Why Sri Lankan Tamils feel Deepa Mehta’s Funny Boy ignored their history

Funny Boy film, Deepa Mehta
Deepa Mehta who has adapted Funnyboy novel into a film, has done equal damage to the queer Tamil community, feel some | Image - Eunice Dhivya

For a young boy from a Tamil family in the Colombo of 1970s and 80s, Arjie struggled to understand why boys were not allowed to wear lipstick. Or why his preference to dress up as a girl than to play cricket with his brother made him ‘sissy’ or a ‘funny boy’.

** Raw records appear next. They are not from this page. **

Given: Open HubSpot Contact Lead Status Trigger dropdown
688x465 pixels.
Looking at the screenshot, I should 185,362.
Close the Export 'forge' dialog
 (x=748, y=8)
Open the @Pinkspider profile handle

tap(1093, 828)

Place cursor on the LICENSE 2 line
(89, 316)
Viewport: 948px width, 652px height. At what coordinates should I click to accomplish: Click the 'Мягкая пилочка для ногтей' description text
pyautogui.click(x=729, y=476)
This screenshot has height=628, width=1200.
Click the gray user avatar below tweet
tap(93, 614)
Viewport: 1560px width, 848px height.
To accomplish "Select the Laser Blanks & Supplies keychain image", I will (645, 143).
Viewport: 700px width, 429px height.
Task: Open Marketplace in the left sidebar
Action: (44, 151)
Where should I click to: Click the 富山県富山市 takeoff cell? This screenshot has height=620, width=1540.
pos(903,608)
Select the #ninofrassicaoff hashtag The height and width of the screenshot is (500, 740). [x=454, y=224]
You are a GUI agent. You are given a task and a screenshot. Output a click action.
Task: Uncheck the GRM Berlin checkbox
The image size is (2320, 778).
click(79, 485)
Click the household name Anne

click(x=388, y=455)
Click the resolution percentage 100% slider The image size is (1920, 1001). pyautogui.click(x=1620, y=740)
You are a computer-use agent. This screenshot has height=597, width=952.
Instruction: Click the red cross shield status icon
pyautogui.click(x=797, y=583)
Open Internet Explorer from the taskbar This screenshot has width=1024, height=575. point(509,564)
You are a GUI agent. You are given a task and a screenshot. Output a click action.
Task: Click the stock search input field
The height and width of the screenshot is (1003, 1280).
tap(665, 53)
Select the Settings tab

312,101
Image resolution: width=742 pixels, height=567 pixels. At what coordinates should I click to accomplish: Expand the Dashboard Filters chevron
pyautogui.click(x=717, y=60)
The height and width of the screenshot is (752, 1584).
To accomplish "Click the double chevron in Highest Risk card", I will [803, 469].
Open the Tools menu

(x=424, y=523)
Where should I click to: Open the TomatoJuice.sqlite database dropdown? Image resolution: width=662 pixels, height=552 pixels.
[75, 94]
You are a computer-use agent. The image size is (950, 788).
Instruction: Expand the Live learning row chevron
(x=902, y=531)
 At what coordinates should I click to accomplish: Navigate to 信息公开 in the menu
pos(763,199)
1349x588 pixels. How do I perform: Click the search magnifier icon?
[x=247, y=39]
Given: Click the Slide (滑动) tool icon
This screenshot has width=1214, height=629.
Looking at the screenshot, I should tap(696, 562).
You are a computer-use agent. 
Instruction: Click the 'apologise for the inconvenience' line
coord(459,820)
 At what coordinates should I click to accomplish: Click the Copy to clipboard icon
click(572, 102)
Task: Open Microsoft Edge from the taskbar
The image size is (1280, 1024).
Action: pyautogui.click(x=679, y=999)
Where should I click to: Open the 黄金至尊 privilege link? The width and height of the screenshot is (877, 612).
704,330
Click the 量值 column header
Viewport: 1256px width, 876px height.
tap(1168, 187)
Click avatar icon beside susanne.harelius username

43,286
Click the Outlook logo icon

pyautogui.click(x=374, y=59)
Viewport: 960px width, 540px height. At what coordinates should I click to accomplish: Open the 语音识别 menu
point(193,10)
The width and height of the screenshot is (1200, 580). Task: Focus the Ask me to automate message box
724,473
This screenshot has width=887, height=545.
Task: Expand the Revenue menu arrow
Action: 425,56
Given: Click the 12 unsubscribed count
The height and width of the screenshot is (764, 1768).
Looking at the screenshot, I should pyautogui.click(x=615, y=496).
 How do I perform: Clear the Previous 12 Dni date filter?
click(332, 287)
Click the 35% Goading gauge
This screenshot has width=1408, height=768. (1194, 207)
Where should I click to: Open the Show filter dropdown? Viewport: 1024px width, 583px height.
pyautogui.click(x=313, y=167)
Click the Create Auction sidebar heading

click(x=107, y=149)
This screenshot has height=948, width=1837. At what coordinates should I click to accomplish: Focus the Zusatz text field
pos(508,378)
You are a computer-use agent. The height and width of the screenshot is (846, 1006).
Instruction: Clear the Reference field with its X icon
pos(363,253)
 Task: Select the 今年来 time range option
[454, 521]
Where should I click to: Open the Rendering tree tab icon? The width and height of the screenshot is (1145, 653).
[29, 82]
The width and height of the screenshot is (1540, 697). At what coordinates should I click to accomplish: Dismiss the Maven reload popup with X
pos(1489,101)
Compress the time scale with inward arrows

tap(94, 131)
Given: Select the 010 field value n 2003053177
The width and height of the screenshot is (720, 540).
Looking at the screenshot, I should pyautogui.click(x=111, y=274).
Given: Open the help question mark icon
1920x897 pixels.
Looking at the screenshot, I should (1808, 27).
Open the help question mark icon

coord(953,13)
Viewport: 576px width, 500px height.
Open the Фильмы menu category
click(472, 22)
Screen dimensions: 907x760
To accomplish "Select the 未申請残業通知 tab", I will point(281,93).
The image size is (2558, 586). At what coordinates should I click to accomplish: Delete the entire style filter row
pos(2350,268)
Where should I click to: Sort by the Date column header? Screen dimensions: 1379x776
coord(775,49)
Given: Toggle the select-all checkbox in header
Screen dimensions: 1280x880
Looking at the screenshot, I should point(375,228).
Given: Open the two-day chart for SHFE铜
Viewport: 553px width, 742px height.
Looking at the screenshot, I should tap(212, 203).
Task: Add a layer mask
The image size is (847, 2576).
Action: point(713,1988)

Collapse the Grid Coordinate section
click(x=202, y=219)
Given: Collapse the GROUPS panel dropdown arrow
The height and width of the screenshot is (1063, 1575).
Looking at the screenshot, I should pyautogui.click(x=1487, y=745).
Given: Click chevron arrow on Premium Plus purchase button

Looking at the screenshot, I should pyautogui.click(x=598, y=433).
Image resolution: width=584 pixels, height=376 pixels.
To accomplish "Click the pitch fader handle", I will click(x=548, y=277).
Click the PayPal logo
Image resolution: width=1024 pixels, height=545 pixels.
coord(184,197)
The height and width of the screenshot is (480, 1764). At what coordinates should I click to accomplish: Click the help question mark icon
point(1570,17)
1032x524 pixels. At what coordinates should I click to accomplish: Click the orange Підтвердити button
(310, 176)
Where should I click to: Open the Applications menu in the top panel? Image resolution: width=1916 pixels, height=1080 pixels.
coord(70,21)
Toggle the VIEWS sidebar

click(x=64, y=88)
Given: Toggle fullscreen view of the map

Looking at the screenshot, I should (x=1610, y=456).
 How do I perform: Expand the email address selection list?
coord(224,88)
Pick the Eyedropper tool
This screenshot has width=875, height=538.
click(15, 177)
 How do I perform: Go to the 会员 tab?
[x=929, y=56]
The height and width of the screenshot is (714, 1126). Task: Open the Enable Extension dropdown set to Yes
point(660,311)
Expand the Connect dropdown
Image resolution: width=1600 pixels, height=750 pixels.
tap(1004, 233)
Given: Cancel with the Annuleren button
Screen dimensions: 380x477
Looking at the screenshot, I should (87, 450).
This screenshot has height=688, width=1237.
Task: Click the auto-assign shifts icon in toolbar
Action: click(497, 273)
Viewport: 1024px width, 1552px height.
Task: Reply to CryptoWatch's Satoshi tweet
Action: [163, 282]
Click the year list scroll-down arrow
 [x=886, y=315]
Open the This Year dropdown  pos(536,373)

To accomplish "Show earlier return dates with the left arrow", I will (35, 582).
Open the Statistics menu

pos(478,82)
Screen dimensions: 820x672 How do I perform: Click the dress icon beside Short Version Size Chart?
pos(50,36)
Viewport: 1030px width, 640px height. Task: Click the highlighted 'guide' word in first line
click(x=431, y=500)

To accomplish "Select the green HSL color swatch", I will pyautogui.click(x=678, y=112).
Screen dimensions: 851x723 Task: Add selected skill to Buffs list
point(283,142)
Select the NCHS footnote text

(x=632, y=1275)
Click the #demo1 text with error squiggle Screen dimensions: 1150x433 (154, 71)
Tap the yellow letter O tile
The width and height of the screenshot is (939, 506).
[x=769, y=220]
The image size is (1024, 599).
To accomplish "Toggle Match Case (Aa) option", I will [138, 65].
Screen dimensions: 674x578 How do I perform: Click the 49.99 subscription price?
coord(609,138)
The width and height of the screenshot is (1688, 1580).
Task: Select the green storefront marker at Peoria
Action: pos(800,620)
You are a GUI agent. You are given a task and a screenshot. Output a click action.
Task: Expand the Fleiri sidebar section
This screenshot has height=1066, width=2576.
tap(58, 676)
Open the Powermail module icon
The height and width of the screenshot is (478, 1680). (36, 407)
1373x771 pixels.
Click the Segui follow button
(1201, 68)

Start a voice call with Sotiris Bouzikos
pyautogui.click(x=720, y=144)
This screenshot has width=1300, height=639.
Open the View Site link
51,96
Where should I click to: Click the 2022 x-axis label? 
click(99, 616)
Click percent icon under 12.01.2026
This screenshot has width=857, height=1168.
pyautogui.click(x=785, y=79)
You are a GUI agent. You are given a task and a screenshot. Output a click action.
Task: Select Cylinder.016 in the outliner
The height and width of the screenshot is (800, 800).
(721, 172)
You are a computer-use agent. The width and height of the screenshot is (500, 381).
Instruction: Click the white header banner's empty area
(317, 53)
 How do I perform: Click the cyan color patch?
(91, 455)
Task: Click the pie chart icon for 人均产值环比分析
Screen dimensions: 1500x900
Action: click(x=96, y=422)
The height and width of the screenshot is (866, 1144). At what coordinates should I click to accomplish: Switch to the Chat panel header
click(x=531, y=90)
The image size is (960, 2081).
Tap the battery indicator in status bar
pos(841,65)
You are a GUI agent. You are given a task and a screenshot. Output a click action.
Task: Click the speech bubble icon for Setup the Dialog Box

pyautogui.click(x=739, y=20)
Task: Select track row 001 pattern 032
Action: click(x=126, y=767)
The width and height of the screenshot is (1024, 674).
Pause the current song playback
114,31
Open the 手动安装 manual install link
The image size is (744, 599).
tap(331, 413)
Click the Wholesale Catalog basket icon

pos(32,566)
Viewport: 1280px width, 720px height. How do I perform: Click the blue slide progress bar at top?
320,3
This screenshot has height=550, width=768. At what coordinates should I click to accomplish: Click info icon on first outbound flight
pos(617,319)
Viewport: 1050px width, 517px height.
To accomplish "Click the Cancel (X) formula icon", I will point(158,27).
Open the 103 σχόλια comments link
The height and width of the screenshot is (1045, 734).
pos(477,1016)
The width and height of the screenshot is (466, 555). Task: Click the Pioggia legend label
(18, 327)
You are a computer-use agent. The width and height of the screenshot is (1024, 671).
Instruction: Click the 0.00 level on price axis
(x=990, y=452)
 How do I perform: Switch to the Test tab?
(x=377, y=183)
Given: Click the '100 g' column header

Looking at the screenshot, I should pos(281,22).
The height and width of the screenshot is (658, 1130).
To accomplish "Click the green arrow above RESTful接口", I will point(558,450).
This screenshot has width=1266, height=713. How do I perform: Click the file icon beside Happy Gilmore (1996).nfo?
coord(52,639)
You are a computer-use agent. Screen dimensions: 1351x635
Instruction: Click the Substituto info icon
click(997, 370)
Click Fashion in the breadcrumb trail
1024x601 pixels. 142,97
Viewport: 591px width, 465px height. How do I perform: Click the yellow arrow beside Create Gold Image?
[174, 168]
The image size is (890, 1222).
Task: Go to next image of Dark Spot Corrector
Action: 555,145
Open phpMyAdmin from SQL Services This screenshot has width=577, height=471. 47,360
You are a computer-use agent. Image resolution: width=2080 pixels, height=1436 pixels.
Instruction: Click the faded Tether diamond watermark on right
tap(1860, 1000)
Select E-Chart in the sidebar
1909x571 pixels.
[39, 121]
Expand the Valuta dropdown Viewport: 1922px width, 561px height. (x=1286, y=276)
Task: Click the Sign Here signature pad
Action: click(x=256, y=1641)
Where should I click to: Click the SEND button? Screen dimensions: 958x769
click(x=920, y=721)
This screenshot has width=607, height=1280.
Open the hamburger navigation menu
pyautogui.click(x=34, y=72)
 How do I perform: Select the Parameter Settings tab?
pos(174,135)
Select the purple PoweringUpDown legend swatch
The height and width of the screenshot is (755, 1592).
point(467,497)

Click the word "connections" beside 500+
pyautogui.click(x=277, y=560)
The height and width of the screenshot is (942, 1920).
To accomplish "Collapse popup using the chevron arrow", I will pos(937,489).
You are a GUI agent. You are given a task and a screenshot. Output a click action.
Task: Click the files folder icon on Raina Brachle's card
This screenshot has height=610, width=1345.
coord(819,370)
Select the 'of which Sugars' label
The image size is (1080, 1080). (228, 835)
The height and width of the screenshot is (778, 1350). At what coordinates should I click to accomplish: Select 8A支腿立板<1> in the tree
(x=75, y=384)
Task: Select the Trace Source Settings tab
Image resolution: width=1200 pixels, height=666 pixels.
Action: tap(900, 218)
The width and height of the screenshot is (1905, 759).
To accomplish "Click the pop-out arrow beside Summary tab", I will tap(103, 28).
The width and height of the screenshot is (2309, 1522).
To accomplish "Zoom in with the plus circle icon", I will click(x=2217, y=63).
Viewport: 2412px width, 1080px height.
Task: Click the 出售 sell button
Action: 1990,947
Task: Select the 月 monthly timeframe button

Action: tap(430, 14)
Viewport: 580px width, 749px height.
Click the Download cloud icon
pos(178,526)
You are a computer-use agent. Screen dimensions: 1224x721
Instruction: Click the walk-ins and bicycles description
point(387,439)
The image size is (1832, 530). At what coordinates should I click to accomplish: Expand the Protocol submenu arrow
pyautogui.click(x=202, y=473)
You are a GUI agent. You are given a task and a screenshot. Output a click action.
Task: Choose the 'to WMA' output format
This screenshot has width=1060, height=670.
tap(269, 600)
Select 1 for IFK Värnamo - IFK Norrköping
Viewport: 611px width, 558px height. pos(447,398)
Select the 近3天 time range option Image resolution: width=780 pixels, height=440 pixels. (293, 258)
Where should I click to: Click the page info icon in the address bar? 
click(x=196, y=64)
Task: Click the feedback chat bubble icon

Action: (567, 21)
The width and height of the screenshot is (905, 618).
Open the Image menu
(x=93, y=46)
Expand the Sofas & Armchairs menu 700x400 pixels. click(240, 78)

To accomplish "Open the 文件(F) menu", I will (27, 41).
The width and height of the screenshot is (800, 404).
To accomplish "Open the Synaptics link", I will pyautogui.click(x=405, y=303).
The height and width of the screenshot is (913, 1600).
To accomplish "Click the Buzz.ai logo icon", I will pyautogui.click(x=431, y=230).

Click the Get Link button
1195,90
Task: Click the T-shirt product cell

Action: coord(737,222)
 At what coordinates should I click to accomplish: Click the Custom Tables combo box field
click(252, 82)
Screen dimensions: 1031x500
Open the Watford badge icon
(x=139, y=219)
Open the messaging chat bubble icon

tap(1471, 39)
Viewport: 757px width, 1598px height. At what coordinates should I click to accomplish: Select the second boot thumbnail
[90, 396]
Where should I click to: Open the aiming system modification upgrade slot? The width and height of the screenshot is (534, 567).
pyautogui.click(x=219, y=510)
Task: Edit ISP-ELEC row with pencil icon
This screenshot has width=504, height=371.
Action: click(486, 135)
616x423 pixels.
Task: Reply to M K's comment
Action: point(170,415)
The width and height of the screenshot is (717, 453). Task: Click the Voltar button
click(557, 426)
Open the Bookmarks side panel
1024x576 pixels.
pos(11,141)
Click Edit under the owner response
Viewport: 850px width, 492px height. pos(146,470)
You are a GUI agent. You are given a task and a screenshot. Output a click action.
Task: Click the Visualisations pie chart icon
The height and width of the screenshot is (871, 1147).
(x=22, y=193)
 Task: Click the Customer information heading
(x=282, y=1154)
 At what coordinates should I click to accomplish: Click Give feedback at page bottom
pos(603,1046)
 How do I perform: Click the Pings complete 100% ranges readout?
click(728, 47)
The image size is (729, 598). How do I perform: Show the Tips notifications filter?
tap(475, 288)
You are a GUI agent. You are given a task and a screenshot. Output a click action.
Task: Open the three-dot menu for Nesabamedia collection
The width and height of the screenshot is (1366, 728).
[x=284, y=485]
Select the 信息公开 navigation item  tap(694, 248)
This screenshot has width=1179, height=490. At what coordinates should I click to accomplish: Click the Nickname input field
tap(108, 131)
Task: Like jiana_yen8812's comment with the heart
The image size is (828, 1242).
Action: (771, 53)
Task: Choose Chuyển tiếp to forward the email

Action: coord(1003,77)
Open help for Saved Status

If all that was not enough to make Arjie’s life difficult, the escalating political tensions between the minority Tamils and the majority Sinhalese made the young boy realise what it meant to be a gay in a society and family that didn’t embrace differences outside of societal norms.

Not that things are any different for boys and girls like Arjie growing up in most parts of the world even today. Much like India, sexual acts between same-sex individuals was illegal in Sri Lanka in the 80s. It is a criminal offence even now in Sri Lanka. In fact, it is one of the 69 countries in the world that has laws that criminalise consensual same-sex acts.

So when Indian-Canadian filmmaker Deepa Mehta set out to explore Arjie’s journey in her latest film, Funny Boy, based on the eponymous 1994 novel by Shyam Selvadurai, expectations were high.